[Text block]
★ ★ ★

How Can Riemann Sums Calculate the Volume of a Tepee Tent?

[MathsKid007]

THE QUESTION
By using Riemann’s sum, synthesise a mathematical model for finding the exact volume of any ‘tepee’ tent of side s and height h.
HERE'S WHAT I HAVE
View attachment 8289
Am currently stuck on writing a side length for the hexagon at any height 'x'

 

[MarkFL]

Let's first find the volume using the geometric formula:

$$V=\frac{1}{3}bh$$

Now, the base is a regular hexagon having side lengths \(s\), which we can decompose into 6 equilateral triangles:

$$b=6\left(\frac{1}{2}s^2\sin\left(\frac{\pi}{3}\right)\right)=\frac{3\sqrt{3}}{2}s^2$$

Hence:

$$V=\frac{\sqrt{3}}{2}hs^2$$

Now, using volume by slicing we can integrate:

$$V=\frac{3\sqrt{3}}{2}\int_0^h s(y)^2\,dy$$

We know \(s(y)\) will vary linearly, where:

$$s(0)=s$$

$$s(h)=0$$

Thus:

$$s(y)=-\frac{s}{h}y+s$$

And so we may write:

$$V=\frac{3\sqrt{3}}{2}\int_0^h \left(-\frac{s}{h}y+s\right)^2\,dy$$

At this point, I would consider the substitution:

$$u=-\frac{s}{h}y+s\implies du=-\frac{s}{h}dy$$

$$V=\frac{3\sqrt{3}h}{2s}\int_0^s u^2\,du=\frac{3\sqrt{3}h}{2s}\left(\frac{s^3}{3}\right)=\frac{\sqrt{3}}{2}hs^2\quad\checkmark$$

It appears you are directly integrating rather than forming a Riemann sum. Is that on purpose, or are you integrating first, and then going to formulate the sum?

★ ★ ★

[Supplied records]
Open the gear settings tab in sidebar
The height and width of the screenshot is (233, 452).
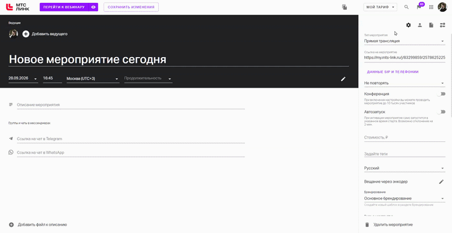coord(408,25)
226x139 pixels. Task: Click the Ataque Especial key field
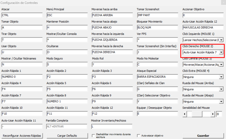coord(157,77)
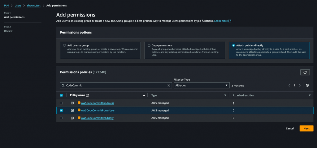Select the Add user to group option
The image size is (317, 148).
pyautogui.click(x=64, y=45)
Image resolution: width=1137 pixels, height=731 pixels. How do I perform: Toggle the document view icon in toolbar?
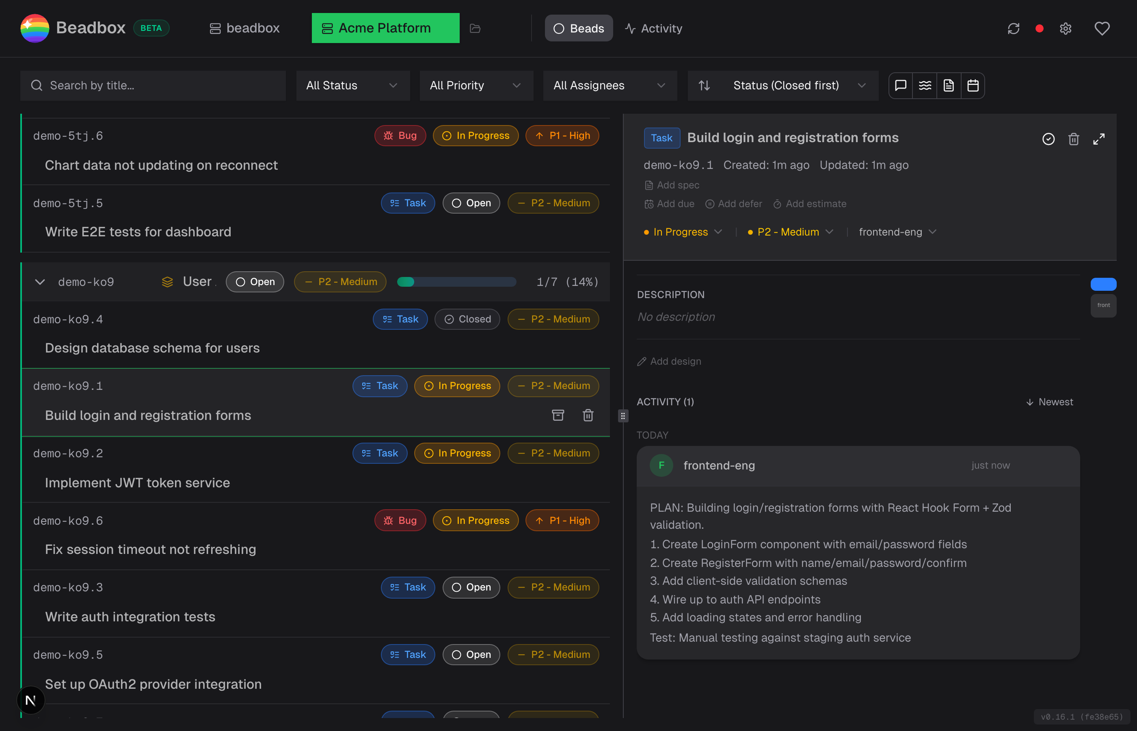[x=949, y=85]
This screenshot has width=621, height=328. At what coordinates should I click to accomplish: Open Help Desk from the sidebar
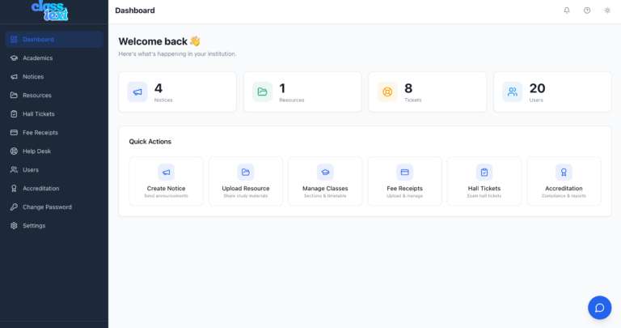[x=36, y=151]
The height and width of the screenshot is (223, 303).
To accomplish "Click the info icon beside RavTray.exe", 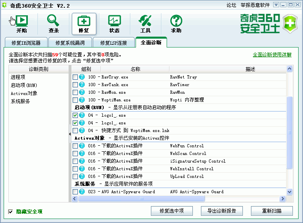I will click(x=82, y=77).
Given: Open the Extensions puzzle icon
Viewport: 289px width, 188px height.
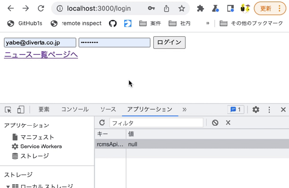Looking at the screenshot, I should click(x=200, y=9).
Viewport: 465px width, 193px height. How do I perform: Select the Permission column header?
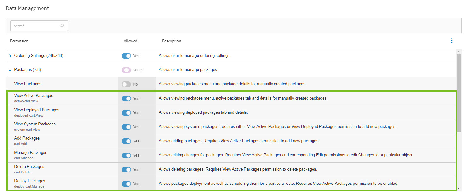pyautogui.click(x=19, y=41)
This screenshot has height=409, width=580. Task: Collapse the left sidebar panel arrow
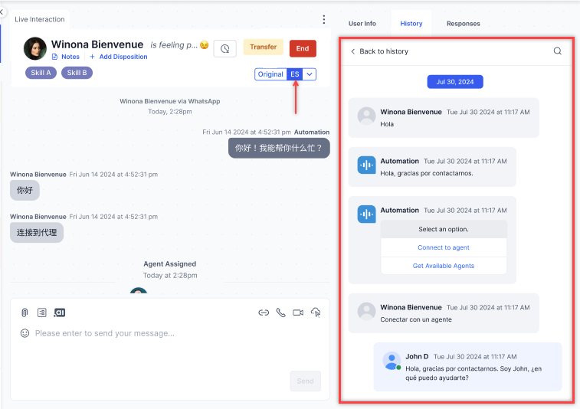(2, 12)
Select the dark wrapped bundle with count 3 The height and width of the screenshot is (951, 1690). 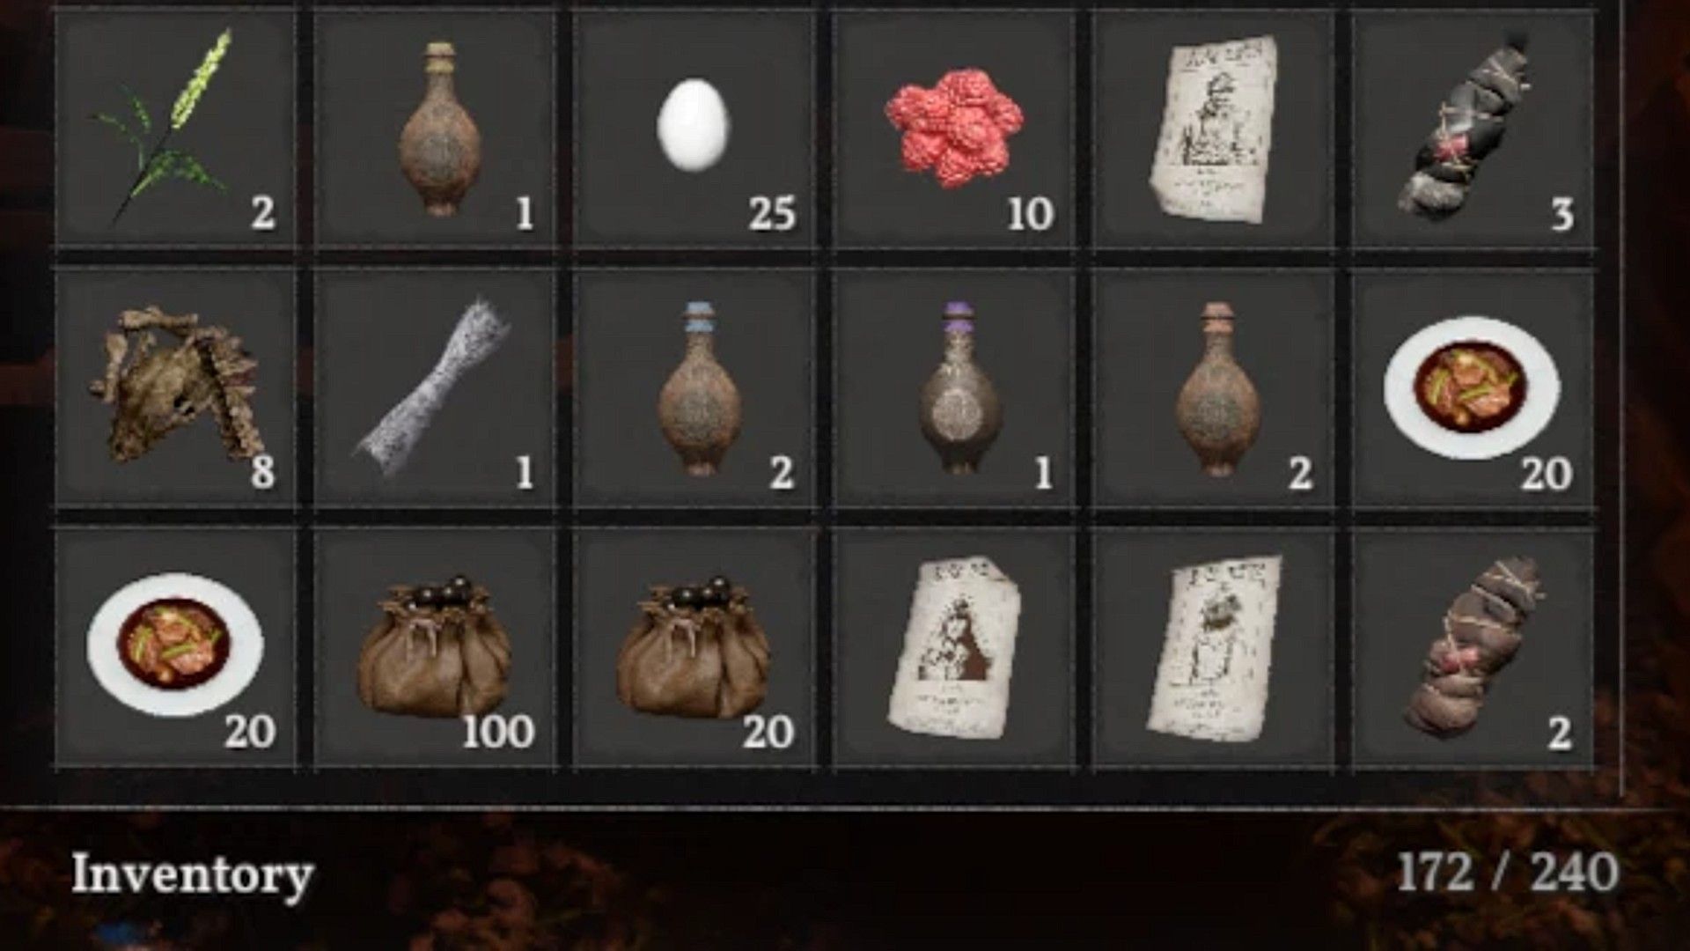tap(1472, 129)
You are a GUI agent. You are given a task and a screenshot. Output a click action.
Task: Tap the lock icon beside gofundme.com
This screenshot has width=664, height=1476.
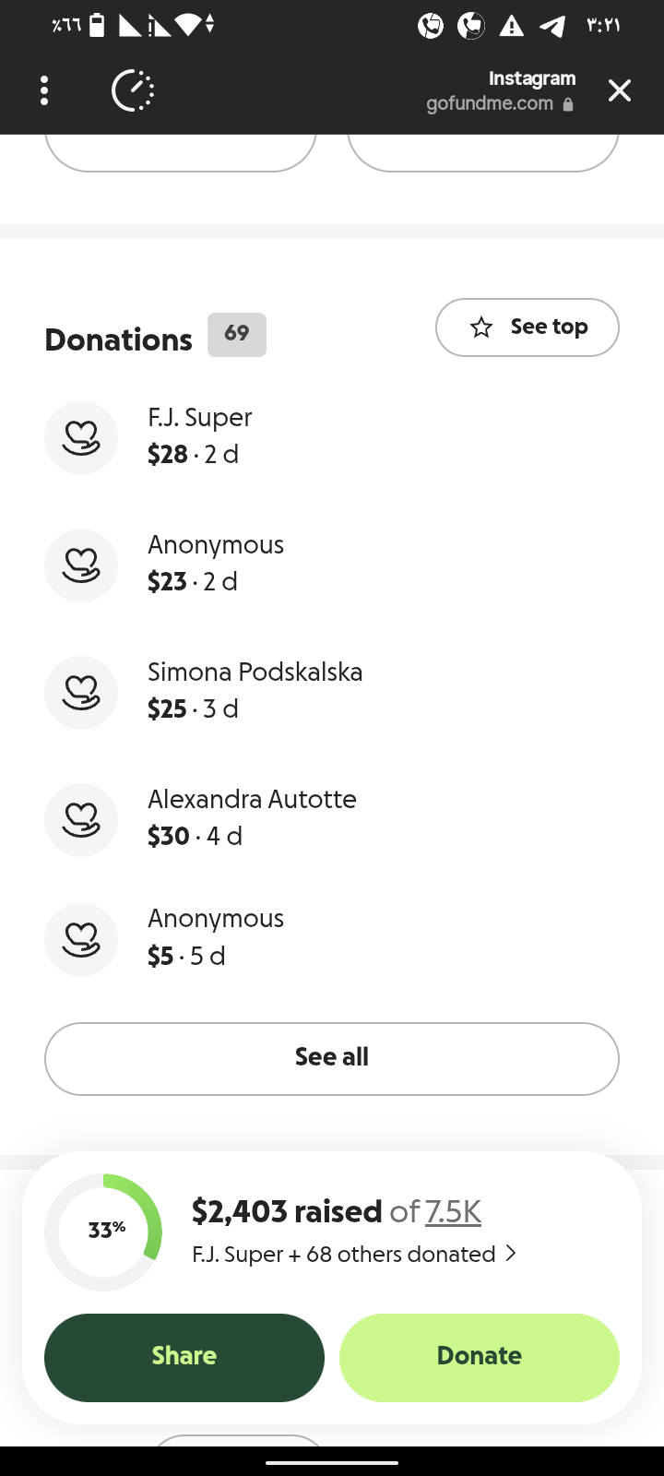pyautogui.click(x=568, y=104)
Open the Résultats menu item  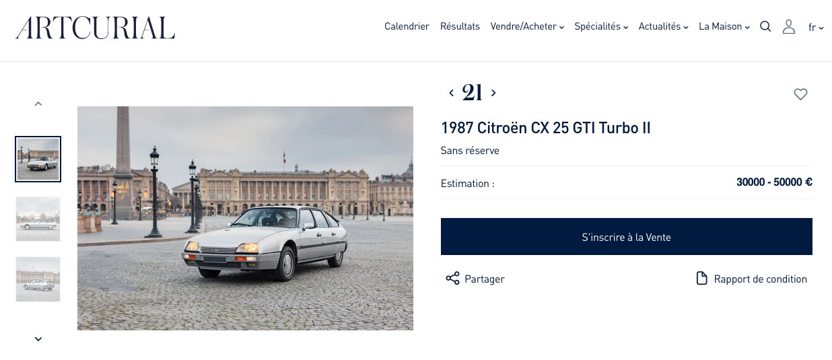coord(460,27)
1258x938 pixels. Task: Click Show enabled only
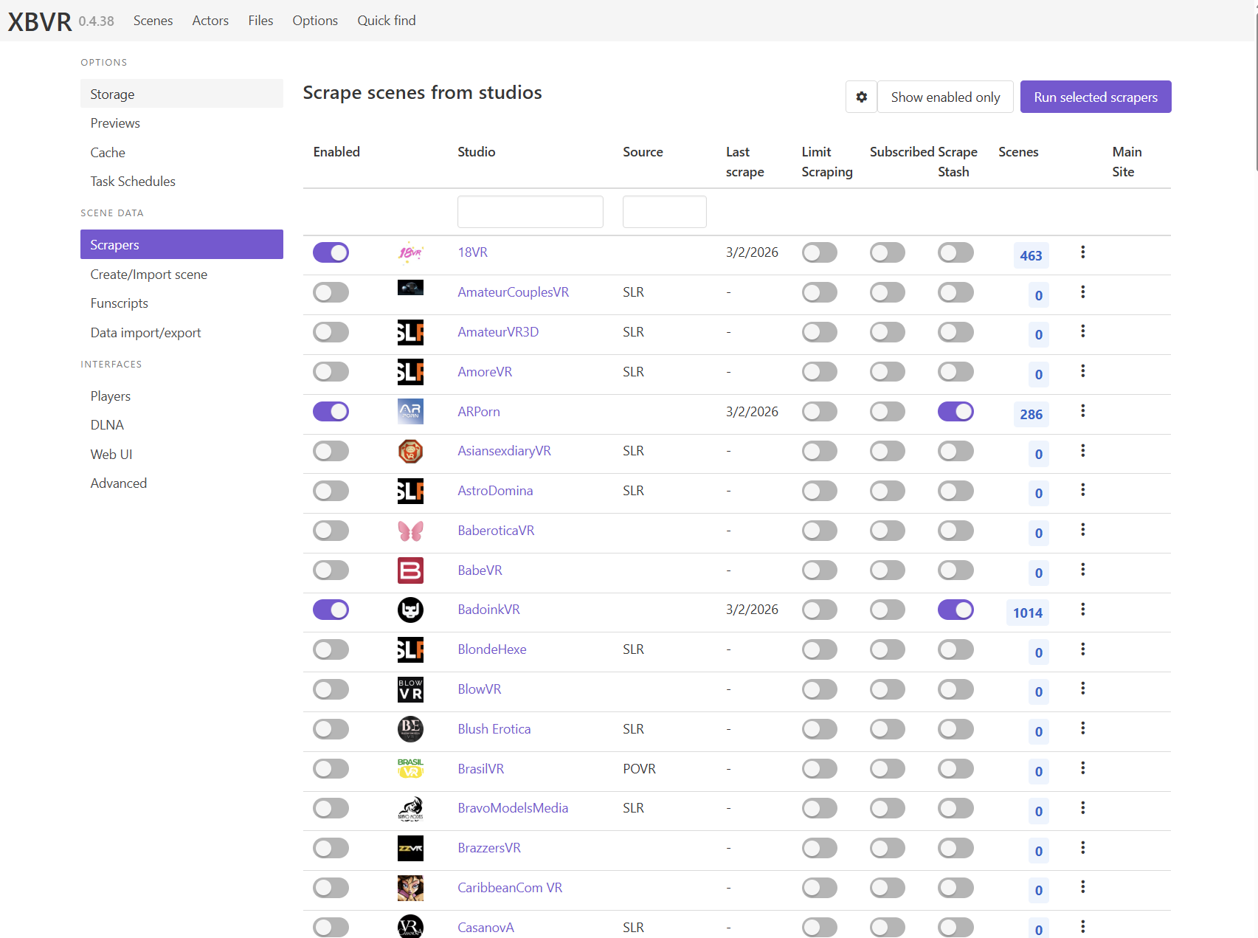944,97
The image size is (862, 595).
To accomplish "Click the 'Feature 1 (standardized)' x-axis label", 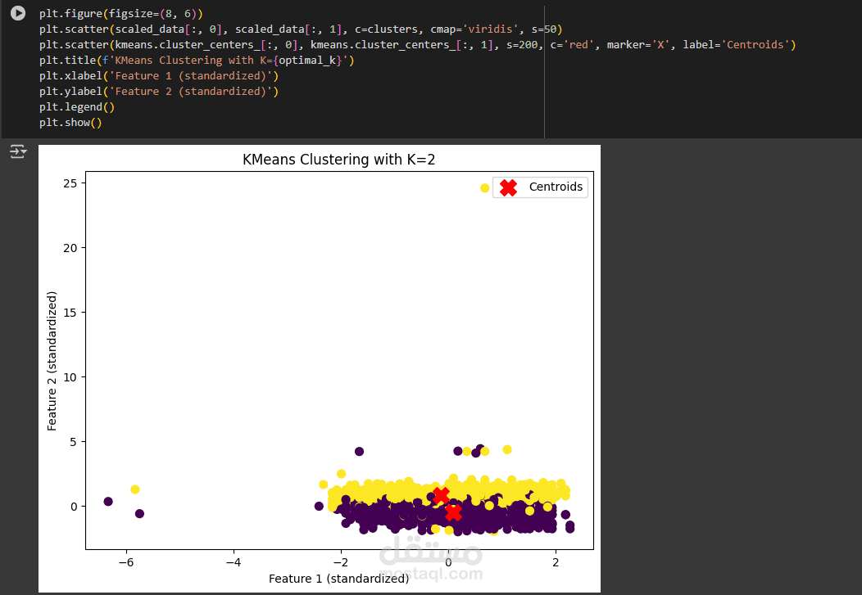I will click(338, 579).
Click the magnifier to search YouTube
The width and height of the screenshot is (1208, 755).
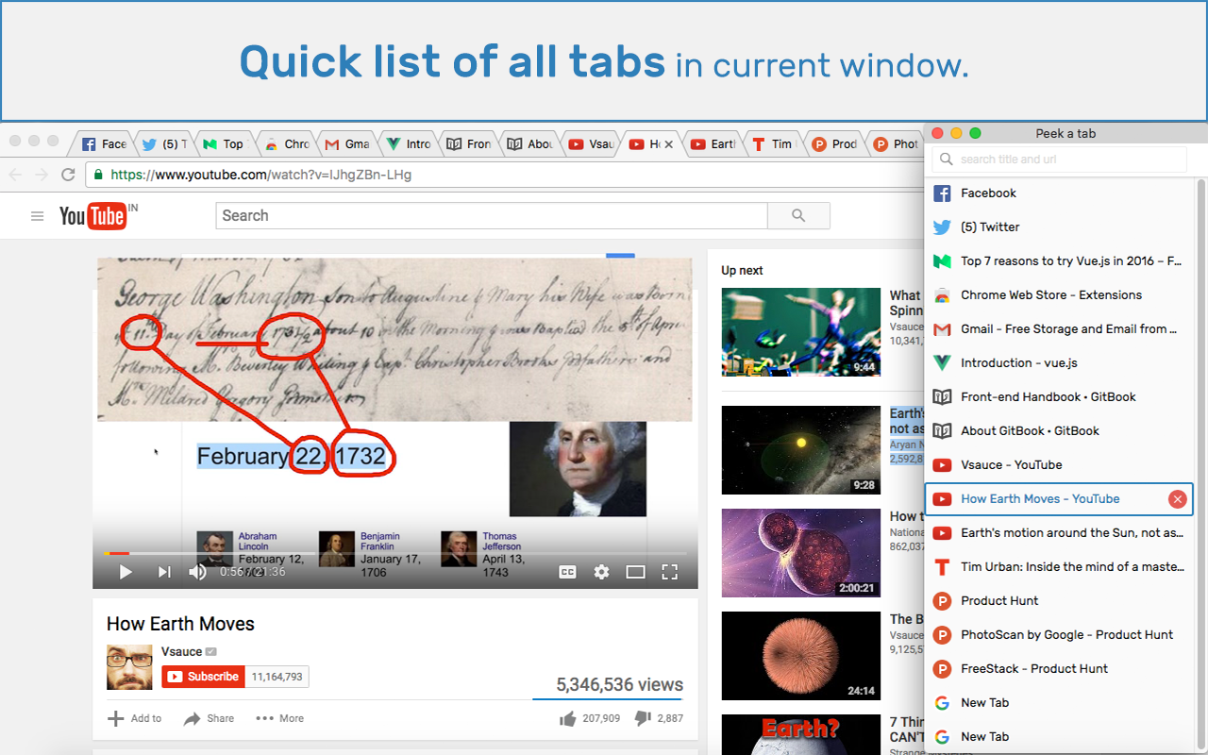pyautogui.click(x=798, y=215)
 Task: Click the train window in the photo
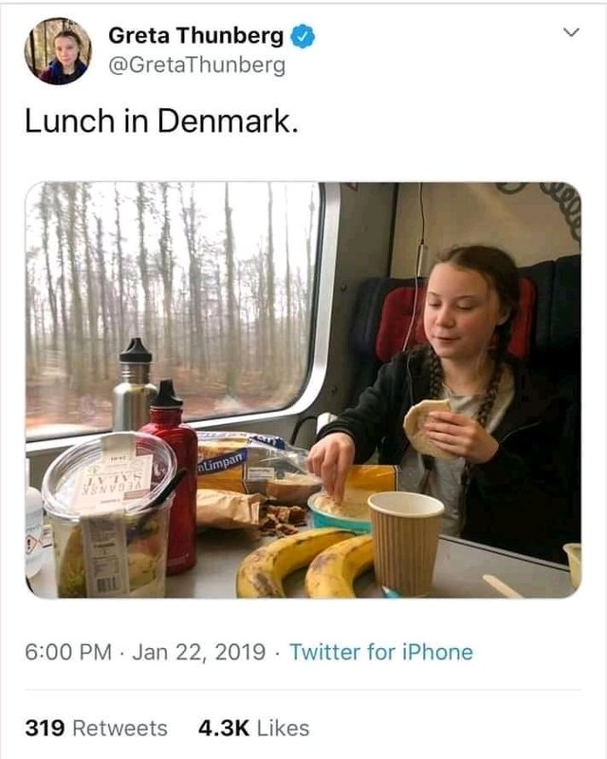click(x=171, y=294)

★ ★ ★

[Short problem 1] In the forum thread about the tepee tent's volume, how many equilateral triangles is the hexagonal base decomposed into?
[Short problem 2] Write out the lines of the listing between the lines holding "226x139 pixels. Task: Click" and "[x=36, y=151]", inclusive, and leave the pictures out.

[Expected output 1] Six.

[Expected output 2]
226x139 pixels. Task: Click the Ataque Especial key field
coord(157,77)
Select the Add user to group option
The image size is (317, 148).
pyautogui.click(x=64, y=45)
Image resolution: width=1137 pixels, height=731 pixels. How do I perform: Toggle the document view icon in toolbar?
[x=949, y=85]
This screenshot has width=621, height=328. At what coordinates should I click to accomplish: Open Help Desk from the sidebar
[x=36, y=151]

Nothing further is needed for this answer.